## What is being asked
Transcribe the listing below exactly, leaving nothing out.
─── The data
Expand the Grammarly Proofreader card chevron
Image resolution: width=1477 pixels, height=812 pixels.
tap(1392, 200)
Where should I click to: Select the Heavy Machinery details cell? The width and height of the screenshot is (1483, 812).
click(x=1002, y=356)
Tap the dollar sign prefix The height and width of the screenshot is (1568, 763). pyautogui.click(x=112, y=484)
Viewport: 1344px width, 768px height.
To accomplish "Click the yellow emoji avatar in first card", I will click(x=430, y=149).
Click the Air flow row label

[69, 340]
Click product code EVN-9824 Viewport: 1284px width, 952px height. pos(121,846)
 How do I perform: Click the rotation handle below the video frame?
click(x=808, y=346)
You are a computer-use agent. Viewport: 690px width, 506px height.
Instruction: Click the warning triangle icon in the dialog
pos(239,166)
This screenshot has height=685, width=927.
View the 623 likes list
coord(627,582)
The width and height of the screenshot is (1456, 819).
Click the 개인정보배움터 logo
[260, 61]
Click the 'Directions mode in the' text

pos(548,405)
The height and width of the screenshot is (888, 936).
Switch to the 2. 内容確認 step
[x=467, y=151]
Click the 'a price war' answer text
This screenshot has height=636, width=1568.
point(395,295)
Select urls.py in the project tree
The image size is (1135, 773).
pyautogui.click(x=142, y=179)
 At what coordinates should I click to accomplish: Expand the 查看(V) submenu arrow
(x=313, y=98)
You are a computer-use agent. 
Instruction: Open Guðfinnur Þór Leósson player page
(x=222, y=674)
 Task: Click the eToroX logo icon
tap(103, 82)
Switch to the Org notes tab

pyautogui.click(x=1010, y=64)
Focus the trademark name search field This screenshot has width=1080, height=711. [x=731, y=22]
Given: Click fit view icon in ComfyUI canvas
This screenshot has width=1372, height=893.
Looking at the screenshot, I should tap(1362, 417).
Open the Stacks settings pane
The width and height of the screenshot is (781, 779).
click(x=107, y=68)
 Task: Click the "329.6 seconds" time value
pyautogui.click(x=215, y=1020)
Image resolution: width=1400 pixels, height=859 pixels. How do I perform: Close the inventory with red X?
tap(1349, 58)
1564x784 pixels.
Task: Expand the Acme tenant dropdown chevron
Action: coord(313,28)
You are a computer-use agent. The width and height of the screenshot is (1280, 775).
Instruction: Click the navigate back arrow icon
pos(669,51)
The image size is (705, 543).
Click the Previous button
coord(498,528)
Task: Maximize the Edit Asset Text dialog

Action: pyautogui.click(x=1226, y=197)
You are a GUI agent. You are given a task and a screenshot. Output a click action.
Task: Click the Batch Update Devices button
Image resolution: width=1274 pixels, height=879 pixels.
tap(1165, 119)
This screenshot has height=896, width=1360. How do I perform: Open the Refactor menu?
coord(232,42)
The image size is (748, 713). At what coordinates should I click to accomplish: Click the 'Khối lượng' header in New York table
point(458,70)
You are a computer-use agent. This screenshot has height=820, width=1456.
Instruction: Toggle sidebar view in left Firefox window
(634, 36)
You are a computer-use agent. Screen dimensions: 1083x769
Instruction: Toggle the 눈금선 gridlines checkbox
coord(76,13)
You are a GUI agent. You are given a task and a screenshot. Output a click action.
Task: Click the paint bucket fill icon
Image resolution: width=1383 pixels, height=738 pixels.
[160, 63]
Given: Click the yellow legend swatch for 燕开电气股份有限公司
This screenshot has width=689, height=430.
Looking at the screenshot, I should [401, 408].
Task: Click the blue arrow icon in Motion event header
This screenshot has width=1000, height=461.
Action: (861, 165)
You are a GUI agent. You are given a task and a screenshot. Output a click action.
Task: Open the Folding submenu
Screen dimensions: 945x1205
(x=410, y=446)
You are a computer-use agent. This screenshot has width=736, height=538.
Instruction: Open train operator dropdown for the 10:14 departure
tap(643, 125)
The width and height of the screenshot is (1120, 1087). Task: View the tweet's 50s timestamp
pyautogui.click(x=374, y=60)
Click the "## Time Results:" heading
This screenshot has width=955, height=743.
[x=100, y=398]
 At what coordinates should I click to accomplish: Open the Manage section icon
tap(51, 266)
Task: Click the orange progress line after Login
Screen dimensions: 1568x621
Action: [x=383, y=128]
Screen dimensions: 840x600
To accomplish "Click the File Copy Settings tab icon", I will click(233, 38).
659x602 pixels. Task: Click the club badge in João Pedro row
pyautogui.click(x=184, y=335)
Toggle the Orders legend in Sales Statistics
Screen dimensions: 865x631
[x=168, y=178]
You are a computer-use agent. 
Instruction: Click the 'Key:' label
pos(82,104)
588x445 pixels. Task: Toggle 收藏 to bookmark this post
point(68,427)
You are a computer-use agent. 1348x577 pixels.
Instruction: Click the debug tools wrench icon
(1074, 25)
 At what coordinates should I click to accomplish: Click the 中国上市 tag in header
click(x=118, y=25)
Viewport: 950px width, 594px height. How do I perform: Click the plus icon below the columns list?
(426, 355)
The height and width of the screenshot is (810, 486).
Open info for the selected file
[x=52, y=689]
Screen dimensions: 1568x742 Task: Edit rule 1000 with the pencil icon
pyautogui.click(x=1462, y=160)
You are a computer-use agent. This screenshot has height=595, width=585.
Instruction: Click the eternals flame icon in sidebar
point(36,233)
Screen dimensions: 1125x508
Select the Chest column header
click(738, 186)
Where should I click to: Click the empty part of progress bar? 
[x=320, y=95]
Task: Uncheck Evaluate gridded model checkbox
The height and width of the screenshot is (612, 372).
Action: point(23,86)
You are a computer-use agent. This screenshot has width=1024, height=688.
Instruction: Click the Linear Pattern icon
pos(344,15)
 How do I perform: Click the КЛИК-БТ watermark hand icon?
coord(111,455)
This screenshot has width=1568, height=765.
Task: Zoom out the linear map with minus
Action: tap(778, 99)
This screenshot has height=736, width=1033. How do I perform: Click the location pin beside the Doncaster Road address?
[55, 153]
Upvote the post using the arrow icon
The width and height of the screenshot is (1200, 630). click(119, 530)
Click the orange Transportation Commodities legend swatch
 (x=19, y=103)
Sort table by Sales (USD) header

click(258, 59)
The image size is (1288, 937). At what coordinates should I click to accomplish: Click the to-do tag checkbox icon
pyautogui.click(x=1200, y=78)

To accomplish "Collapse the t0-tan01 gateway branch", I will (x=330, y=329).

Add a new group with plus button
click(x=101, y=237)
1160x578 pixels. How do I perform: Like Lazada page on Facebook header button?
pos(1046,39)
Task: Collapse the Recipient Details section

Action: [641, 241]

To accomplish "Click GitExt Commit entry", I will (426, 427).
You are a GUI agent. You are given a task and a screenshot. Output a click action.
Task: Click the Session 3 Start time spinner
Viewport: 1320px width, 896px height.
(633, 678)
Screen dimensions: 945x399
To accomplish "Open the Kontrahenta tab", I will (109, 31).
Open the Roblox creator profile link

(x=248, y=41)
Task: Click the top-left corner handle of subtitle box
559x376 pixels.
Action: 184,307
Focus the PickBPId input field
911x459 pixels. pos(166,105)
──────
## Answer area
Expand the Grammarly Proofreader card chevron
Image resolution: width=1477 pixels, height=812 pixels.
tap(1392, 200)
Where should I click to: Select the Heavy Machinery details cell? The width and height of the screenshot is (1483, 812).
click(x=1002, y=356)
Tap the dollar sign prefix The height and width of the screenshot is (1568, 763). pyautogui.click(x=112, y=484)
Viewport: 1344px width, 768px height.
To accomplish "Click the yellow emoji avatar in first card", I will click(x=430, y=149).
Click the Air flow row label

[69, 340]
Click product code EVN-9824 Viewport: 1284px width, 952px height. pos(121,846)
 How do I perform: Click the rotation handle below the video frame?
click(x=808, y=346)
You are a computer-use agent. Viewport: 690px width, 506px height.
Instruction: Click the warning triangle icon in the dialog
pos(239,166)
This screenshot has height=685, width=927.
View the 623 likes list
coord(627,582)
The width and height of the screenshot is (1456, 819).
Click the 개인정보배움터 logo
[260, 61]
Click the 'Directions mode in the' text

pos(548,405)
The height and width of the screenshot is (888, 936).
Switch to the 2. 内容確認 step
[x=467, y=151]
Click the 'a price war' answer text
This screenshot has height=636, width=1568.
point(395,295)
Select urls.py in the project tree
The image size is (1135, 773).
pyautogui.click(x=142, y=179)
 At what coordinates should I click to accomplish: Expand the 查看(V) submenu arrow
(x=313, y=98)
You are a computer-use agent. 
Instruction: Open Guðfinnur Þór Leósson player page
(x=222, y=674)
 Task: Click the eToroX logo icon
tap(103, 82)
Switch to the Org notes tab

pyautogui.click(x=1010, y=64)
Focus the trademark name search field This screenshot has width=1080, height=711. [x=731, y=22]
Given: Click fit view icon in ComfyUI canvas
This screenshot has width=1372, height=893.
Looking at the screenshot, I should tap(1362, 417).
Open the Stacks settings pane
The width and height of the screenshot is (781, 779).
click(x=107, y=68)
 Task: Click the "329.6 seconds" time value
pyautogui.click(x=215, y=1020)
Image resolution: width=1400 pixels, height=859 pixels. How do I perform: Close the inventory with red X?
tap(1349, 58)
1564x784 pixels.
Task: Expand the Acme tenant dropdown chevron
Action: coord(313,28)
You are a computer-use agent. The width and height of the screenshot is (1280, 775).
Instruction: Click the navigate back arrow icon
pos(669,51)
The image size is (705, 543).
Click the Previous button
coord(498,528)
Task: Maximize the Edit Asset Text dialog

Action: pyautogui.click(x=1226, y=197)
You are a GUI agent. You are given a task and a screenshot. Output a click action.
Task: Click the Batch Update Devices button
Image resolution: width=1274 pixels, height=879 pixels.
tap(1165, 119)
This screenshot has height=896, width=1360. How do I perform: Open the Refactor menu?
coord(232,42)
The image size is (748, 713). At what coordinates should I click to accomplish: Click the 'Khối lượng' header in New York table
point(458,70)
You are a computer-use agent. This screenshot has height=820, width=1456.
Instruction: Toggle sidebar view in left Firefox window
(634, 36)
You are a computer-use agent. Screen dimensions: 1083x769
Instruction: Toggle the 눈금선 gridlines checkbox
coord(76,13)
You are a GUI agent. You are given a task and a screenshot. Output a click action.
Task: Click the paint bucket fill icon
Image resolution: width=1383 pixels, height=738 pixels.
[160, 63]
Given: Click the yellow legend swatch for 燕开电气股份有限公司
This screenshot has width=689, height=430.
Looking at the screenshot, I should [401, 408].
Task: Click the blue arrow icon in Motion event header
This screenshot has width=1000, height=461.
Action: (861, 165)
You are a GUI agent. You are given a task and a screenshot. Output a click action.
Task: Open the Folding submenu
Screen dimensions: 945x1205
(x=410, y=446)
You are a computer-use agent. This screenshot has width=736, height=538.
Instruction: Open train operator dropdown for the 10:14 departure
tap(643, 125)
The width and height of the screenshot is (1120, 1087). Task: View the tweet's 50s timestamp
pyautogui.click(x=374, y=60)
Click the "## Time Results:" heading
This screenshot has width=955, height=743.
[x=100, y=398]
 At what coordinates should I click to accomplish: Open the Manage section icon
tap(51, 266)
Task: Click the orange progress line after Login
Screen dimensions: 1568x621
Action: [x=383, y=128]
Screen dimensions: 840x600
To accomplish "Click the File Copy Settings tab icon", I will click(233, 38).
659x602 pixels. Task: Click the club badge in João Pedro row
pyautogui.click(x=184, y=335)
Toggle the Orders legend in Sales Statistics
Screen dimensions: 865x631
[x=168, y=178]
You are a computer-use agent. 
Instruction: Click the 'Key:' label
pos(82,104)
588x445 pixels. Task: Toggle 收藏 to bookmark this post
point(68,427)
You are a computer-use agent. 1348x577 pixels.
Instruction: Click the debug tools wrench icon
(1074, 25)
 At what coordinates should I click to accomplish: Click the 中国上市 tag in header
click(x=118, y=25)
Viewport: 950px width, 594px height. How do I perform: Click the plus icon below the columns list?
(426, 355)
The height and width of the screenshot is (810, 486).
Open info for the selected file
[x=52, y=689]
Screen dimensions: 1568x742 Task: Edit rule 1000 with the pencil icon
pyautogui.click(x=1462, y=160)
You are a computer-use agent. This screenshot has height=595, width=585.
Instruction: Click the eternals flame icon in sidebar
point(36,233)
Screen dimensions: 1125x508
Select the Chest column header
click(738, 186)
Where should I click to: Click the empty part of progress bar? 
[x=320, y=95]
Task: Uncheck Evaluate gridded model checkbox
The height and width of the screenshot is (612, 372).
Action: point(23,86)
You are a computer-use agent. This screenshot has width=1024, height=688.
Instruction: Click the Linear Pattern icon
pos(344,15)
 How do I perform: Click the КЛИК-БТ watermark hand icon?
coord(111,455)
This screenshot has width=1568, height=765.
Task: Zoom out the linear map with minus
Action: tap(778, 99)
This screenshot has height=736, width=1033. How do I perform: Click the location pin beside the Doncaster Road address?
[55, 153]
Upvote the post using the arrow icon
The width and height of the screenshot is (1200, 630). click(119, 530)
Click the orange Transportation Commodities legend swatch
 (x=19, y=103)
Sort table by Sales (USD) header

click(258, 59)
The image size is (1288, 937). At what coordinates should I click to accomplish: Click the to-do tag checkbox icon
pyautogui.click(x=1200, y=78)

To accomplish "Collapse the t0-tan01 gateway branch", I will (x=330, y=329).

Add a new group with plus button
click(x=101, y=237)
1160x578 pixels. How do I perform: Like Lazada page on Facebook header button?
pos(1046,39)
Task: Collapse the Recipient Details section

Action: [641, 241]

To accomplish "Click GitExt Commit entry", I will (426, 427).
You are a GUI agent. You are given a task and a screenshot. Output a click action.
Task: Click the Session 3 Start time spinner
Viewport: 1320px width, 896px height.
(633, 678)
Screen dimensions: 945x399
To accomplish "Open the Kontrahenta tab", I will (109, 31).
Open the Roblox creator profile link

(x=248, y=41)
Task: Click the top-left corner handle of subtitle box
559x376 pixels.
Action: 184,307
Focus the PickBPId input field
911x459 pixels. pos(166,105)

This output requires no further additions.